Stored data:
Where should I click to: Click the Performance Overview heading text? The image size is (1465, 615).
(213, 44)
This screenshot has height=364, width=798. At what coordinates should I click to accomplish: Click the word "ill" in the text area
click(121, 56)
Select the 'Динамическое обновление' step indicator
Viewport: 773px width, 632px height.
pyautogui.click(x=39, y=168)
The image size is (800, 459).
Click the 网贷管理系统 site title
* * *
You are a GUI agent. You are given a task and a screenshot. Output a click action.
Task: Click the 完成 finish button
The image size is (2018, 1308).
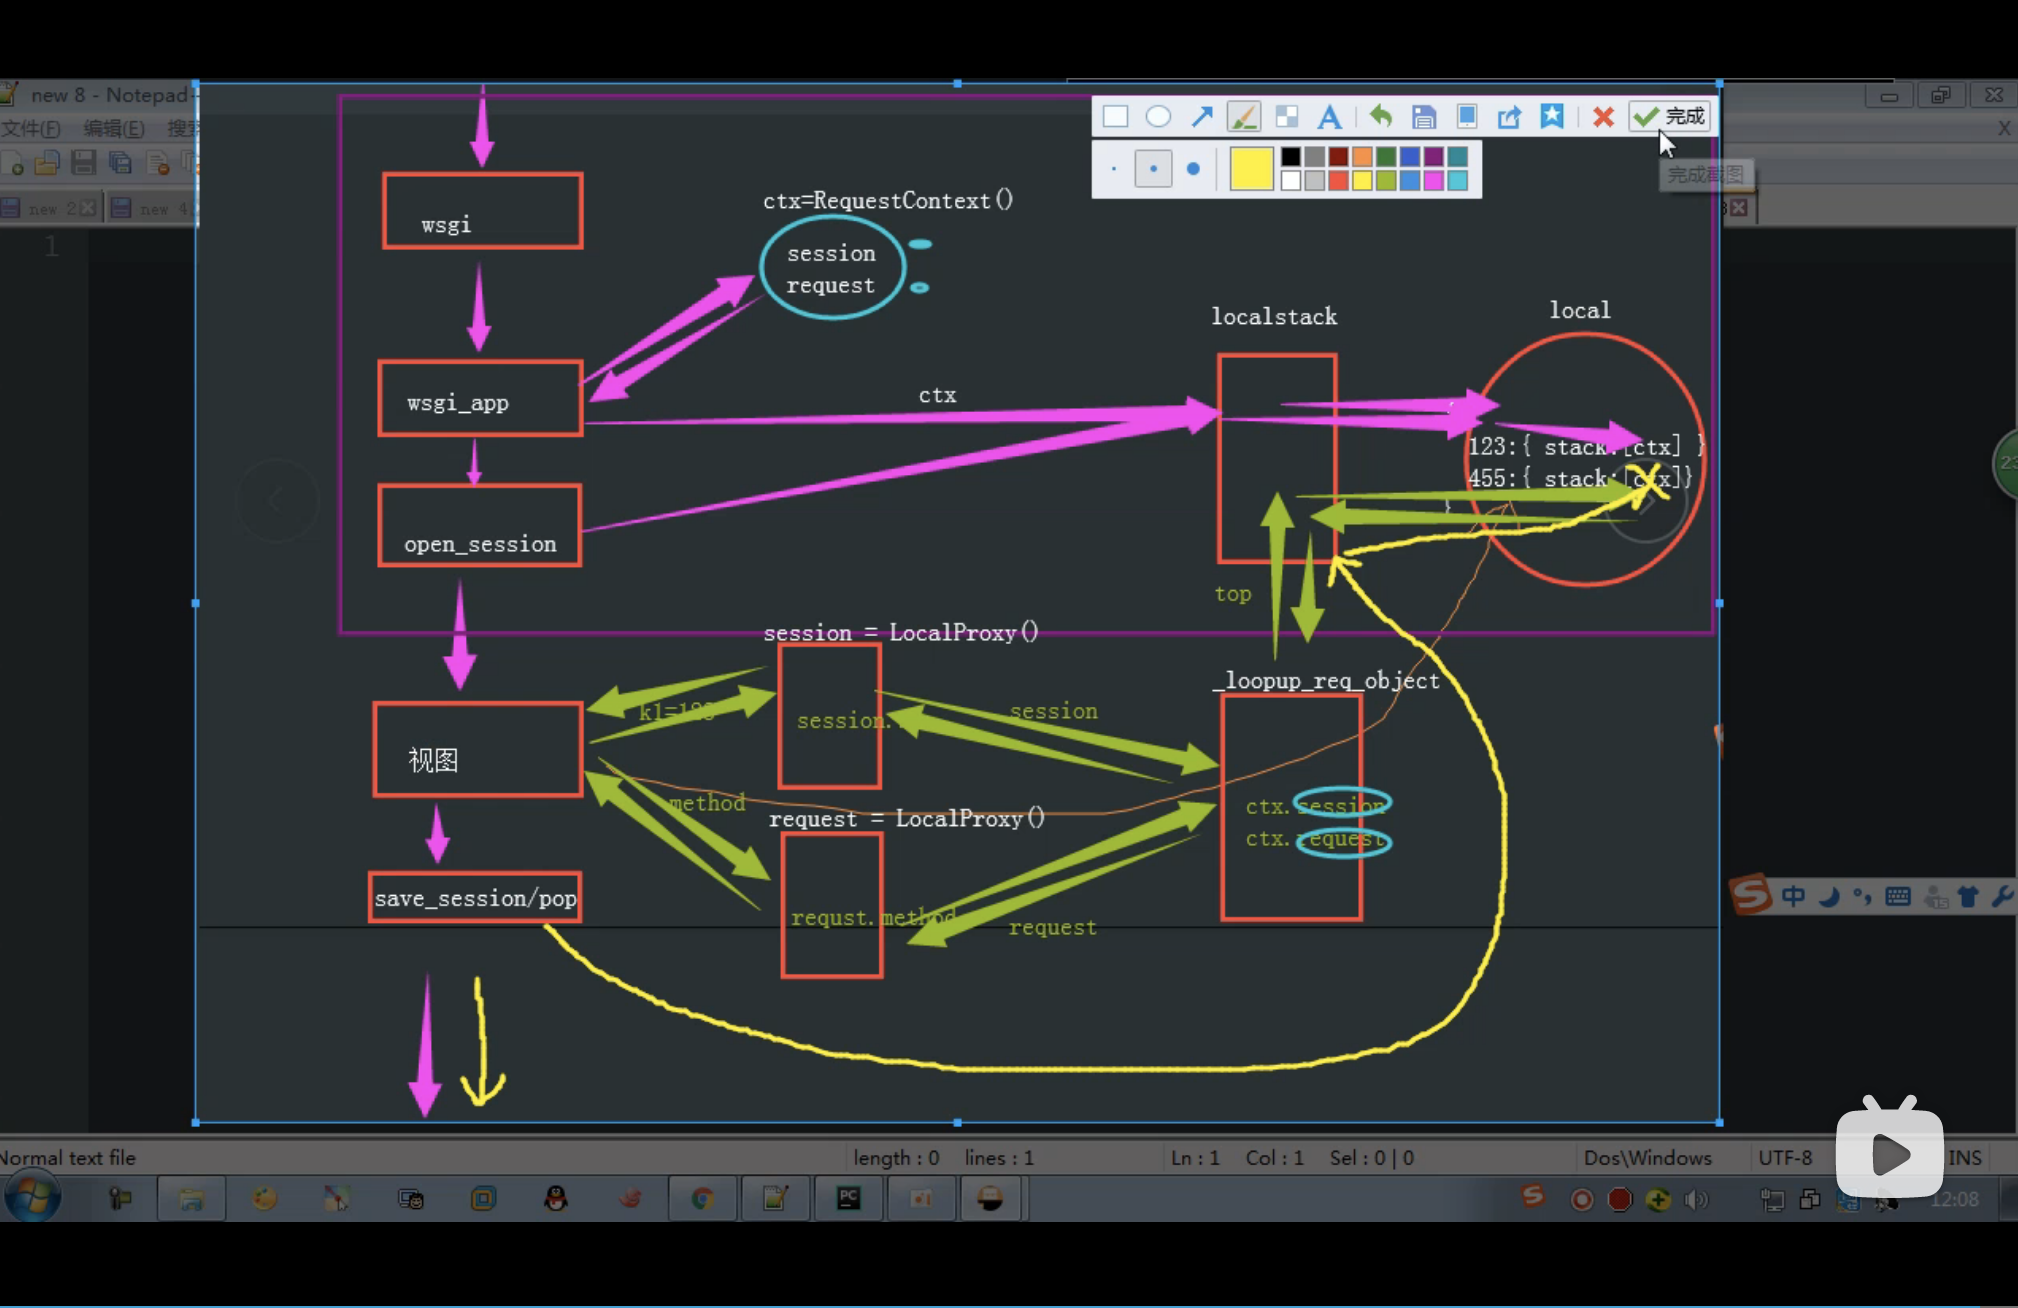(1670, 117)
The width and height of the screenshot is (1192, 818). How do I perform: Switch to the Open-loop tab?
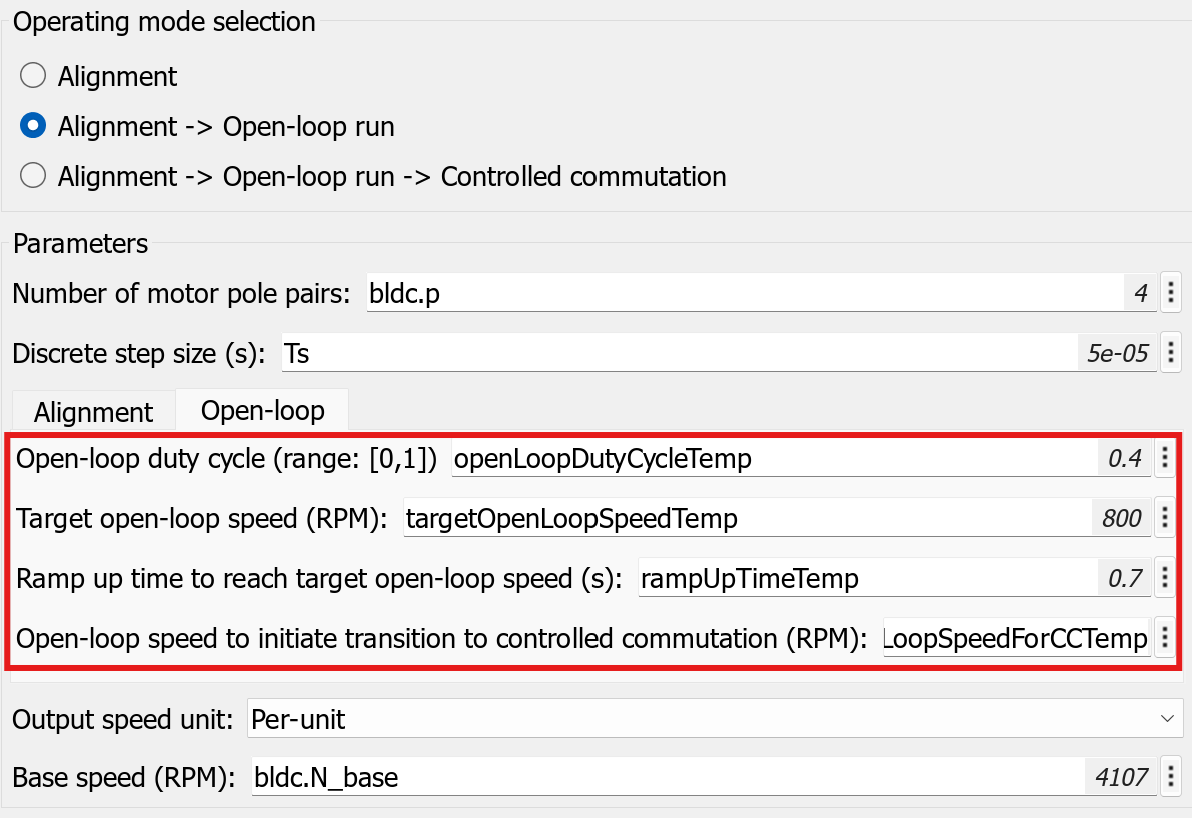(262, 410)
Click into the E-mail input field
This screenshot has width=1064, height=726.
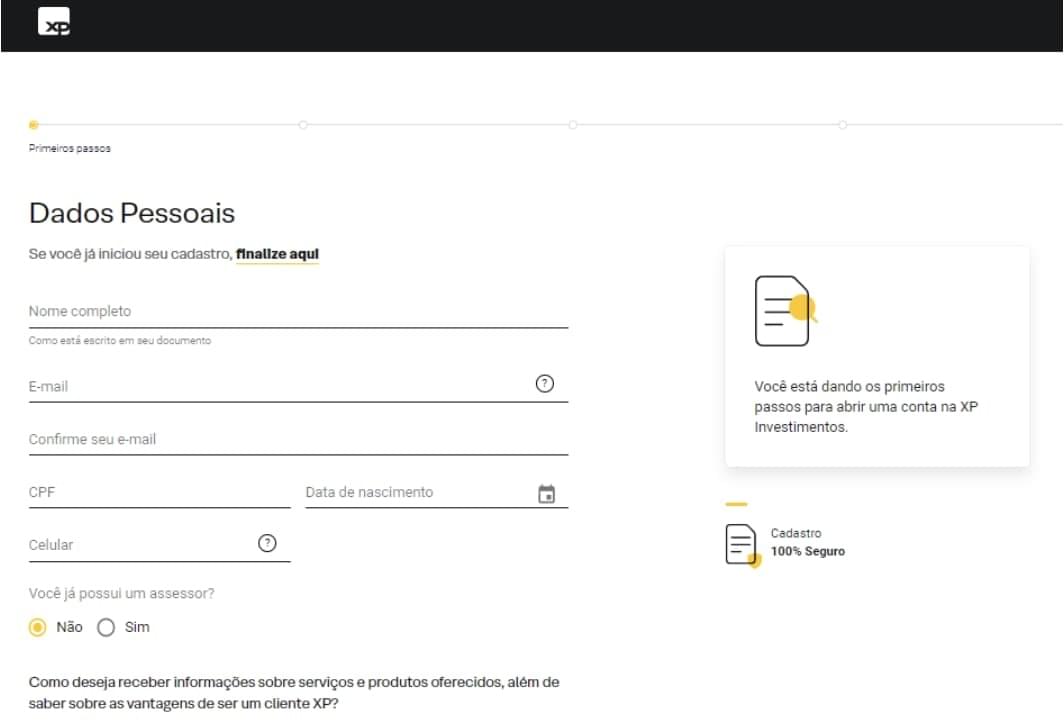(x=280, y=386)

» Task objective:
Retype the records above, but only those lines that fall between the line containing "Where should I" and the line containing "Click the 网贷管理系统 site title", with both of those lines included, exactly as written.

» The answer:
Where should I click to: Click the Performance Overview heading text? The image size is (1465, 615).
(213, 44)
This screenshot has height=364, width=798. At what coordinates should I click to accomplish: Click the word "ill" in the text area
click(121, 56)
Select the 'Динамическое обновление' step indicator
Viewport: 773px width, 632px height.
pyautogui.click(x=39, y=168)
The image size is (800, 459).
Click the 网贷管理系统 site title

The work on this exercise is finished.